EXTRAIT:

((

Si le père de Matlack est un autodidacte, sa mère (née Minnie Freeman) a reçu une éducation supérieure, a suivi des cours d’art à Paris, voyage. Elle est à la fois artiste et technicienne : elle est férue de photographie, dessine les plans d’au moins 200 résidences. En 1896 elle accompagne comme photographe officiel un groupe de touristes en Palestine, en Égypte et en Europe.
Claude, aîné de trois enfants, fait des études supérieures, et obtient le diplôme d’ingénieur à l’Université Purdue de West Lafayette (Indiana). Il est déjà bon photographe : ses premiers clichés connus sont des vues du campus de Purdue, ainsi que des photos de ses amis et de sa famille.
L'Oneida Baptist Institute
La photo la plus nette de Claude Matlack est celle sur laquelle il figure assis sous un arbre (autoportrait ?) en été[1] : mince, jeune (25 ans environ), visage ouvert, traits réguliers, front large, cheveux clairs coiffés « la raie au milieu », lunettes à fine monture, un air d'intellectuel timide doué du sens de l'humour.
En 1902 Claude Matlack a 24 ans et travaille comme directeur associé dans l’entreprise familiale. Lors d’un déplacement professionnel il rencontre dans le train un baptiste (la famille Matlack est très active et connue parmi les baptistes), qui se trouve être un des bienfaiteurs et administrateurs de l’Oneida Baptist Institute.
Cette école a été fondée par une figure locale, James Anderson Burns (1865-1945). Ce bûcheron du comté de Clay (Kentucky) surnommé Burns des Bois a eu une illumination en 1888, a mis un terme à la vendetta (feud) qui opposait les Burns aux Combs, a étudié chez les Baptistes, est devenu prêcheur et a fondé à Oneida (Clay County, Kentucky) avec un autre prêcheur baptiste, H. L. McMurrey, une école pour les enfants de la région. Elle deviendra le Oneida Baptist Institute (en) (OBI), qui apporte instruction et soins médicaux aux habitants du comté de Clay.
Invité pour une semaine à Oneida, Claude Matlack deviendra un commensal assidu de l'OBI pendant les 14 années suivantes : jusqu’en 1916 (date de son mariage et de son départ pour la Floride), il travaille à l’institution pendant les vacances d’été, et photographie les paysages et les habitants du Clay County, ainsi que les médecins, dirigeants, écoliers et employés de l’Institut. On peut juger ainsi sur ses photos prises entre 1902 et 1916 de l'évolution de la population qui s'ouvre au progrès et à la modernité : les enfants en particulier passent de l'état de sauvageon en loques traînant dans des cours de ferme insalubres à celui de jeune étudiant bien habillé, pratiquant le sport, et devenant souvent enseignant de l'OBI après en avoir suivi les cours avec succès.
En même temps que des photos réalistes des paysans locaux (et des portraits de ceux de leurs enfants qui font le pas vers la modernité dans le cadre de la Progressive era) Matlack réalise aussi à Oneida des vues de ses amis (citadins raffinés en visite, qui dénotent dans le village, ou bourgeois satellites de l'Institut) - et des œuvres élégiaques inspirées par la nature. Le contraste entre les photos de familles pauvres et arriérées est typique de cette première période de Matlack.

))

DONNÉES EXTRAITES:
((

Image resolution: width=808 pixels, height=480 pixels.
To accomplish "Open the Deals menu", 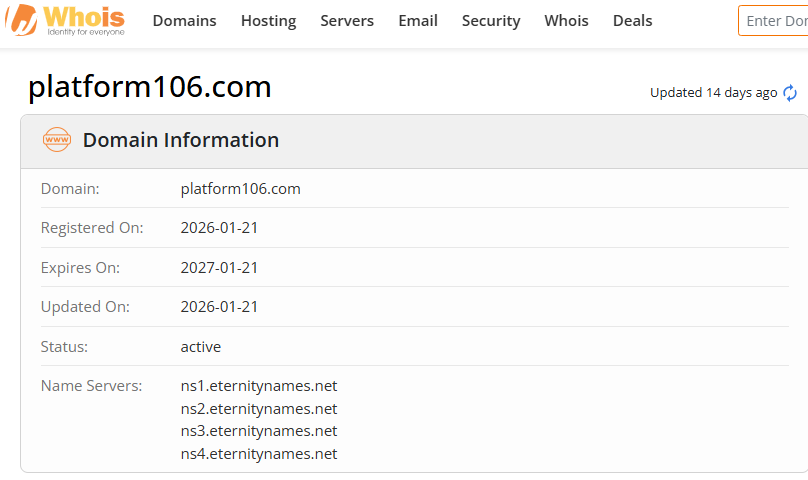I will coord(632,21).
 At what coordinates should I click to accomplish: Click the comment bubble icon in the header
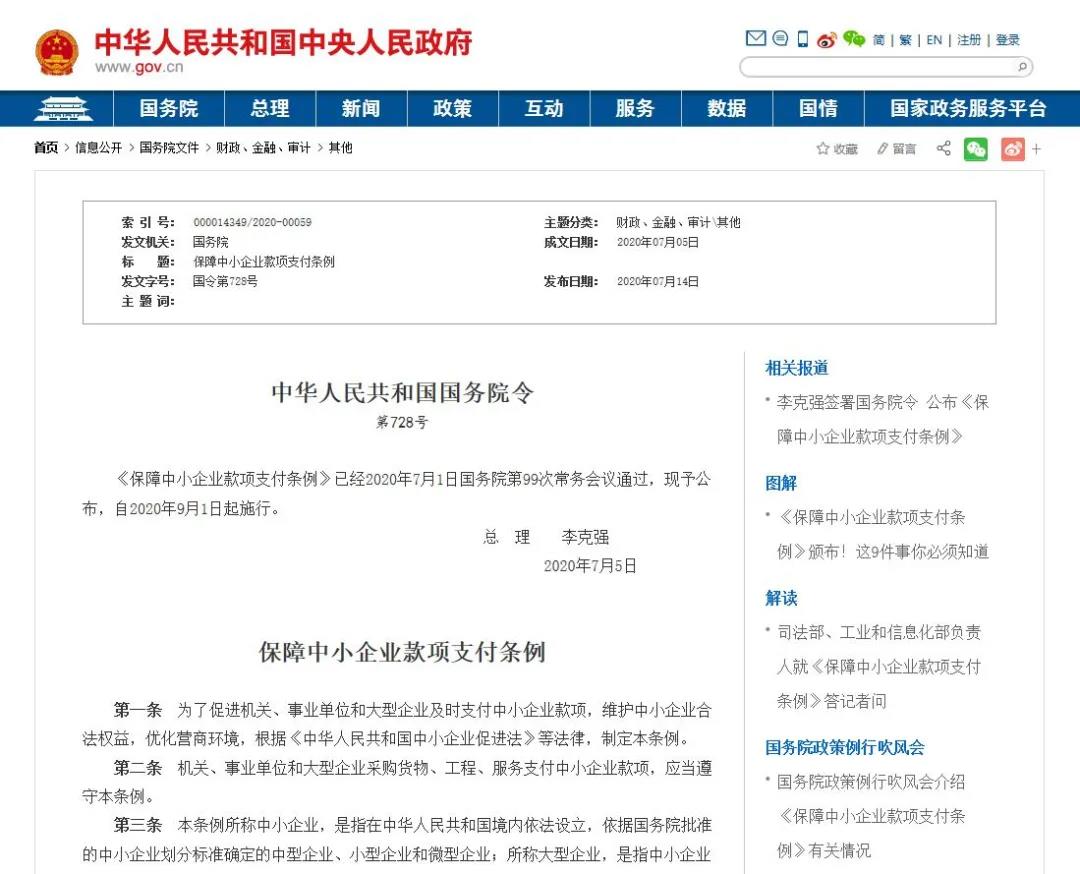coord(780,40)
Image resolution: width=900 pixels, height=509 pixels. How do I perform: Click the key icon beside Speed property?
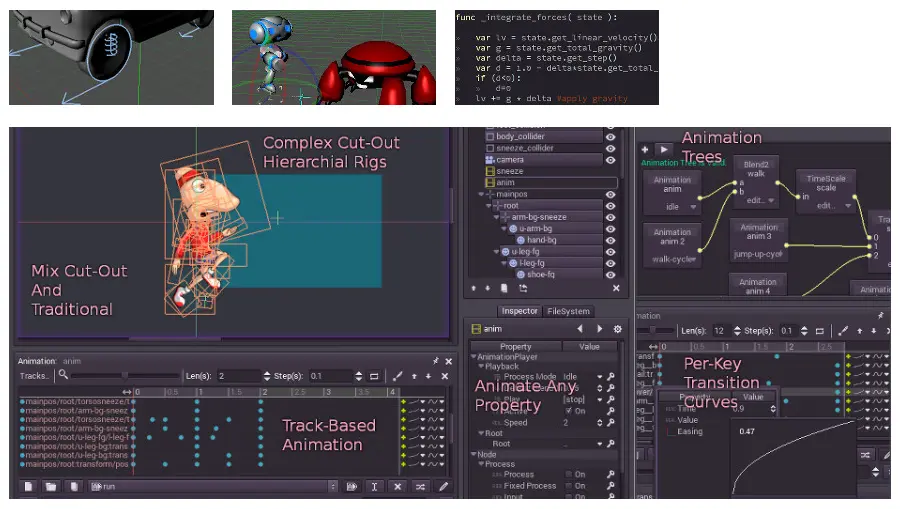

))

CONSIGNE: Écrivez la suite de l'extrait sur Claude Matlack, en commençant juste après sa dernière phrase. Les données n'ont aucun lien avec l'extrait.

RÉPONSE À L'EXERCICE:
Cependant les photos de Claude Matlack gardent aussi trace de son activité professionnelle à Louisville (en particulier dans le domaine de l’installation de l’éclairage public à l’électricité) - ainsi que de sa vie mondaine dans la 2e grande ville de l’État : clichés de réunions bourgeoises, repas, sport, piques-niques, fêtes, etc.
Le Sud
En 1915-1916 Claude Matlack épouse Clara Goode (de Lexington, Kentucky) et déménage à Miami (Floride) : il passe ainsi directement de l'un des États alors les plus ruraux et traditionalistes des États-Unis à la ville qui va connaître le tourbillon le plus fou (en particulier dans le domaine immobilier) des Roaring Twenties, les "années folles" américaines . Tout en continuant à faire de la photo en amateur, Matlack travaille d'abord à l’installation de réseaux d’eau et d’électricité à Key West et à Dinner Key.
Mais après la fin de la Seconde Guerre mondiale, il abandonne les travaux publics, ouvre à Miami un studio de photographe professionnel, et connaît rapidement le succès dans sa nouvelle activité. Il illustre en particulier tous les évènements mondains des Roaring Twenties (les "rugissantes années ‘20 ") d’un état en plein boom touristique et économique, qui de plus est en proie à une fiévreuse spéculation immobilière et sert de porte d'entrée à l'importation illégale (le Boulevard du Rhum part des Antilles) du flot d'alcool qui entre aux États-Unis malgré la prohibition (1919-1933).
Il retrouve cependant les travaux publics lorsqu’il suit la création de Miami Beach, la nouvelle plage à la mode lancée par le promoteur Carl Graham Fisher, qui veut créer une station balnéaire décontractée à proximité de Miami.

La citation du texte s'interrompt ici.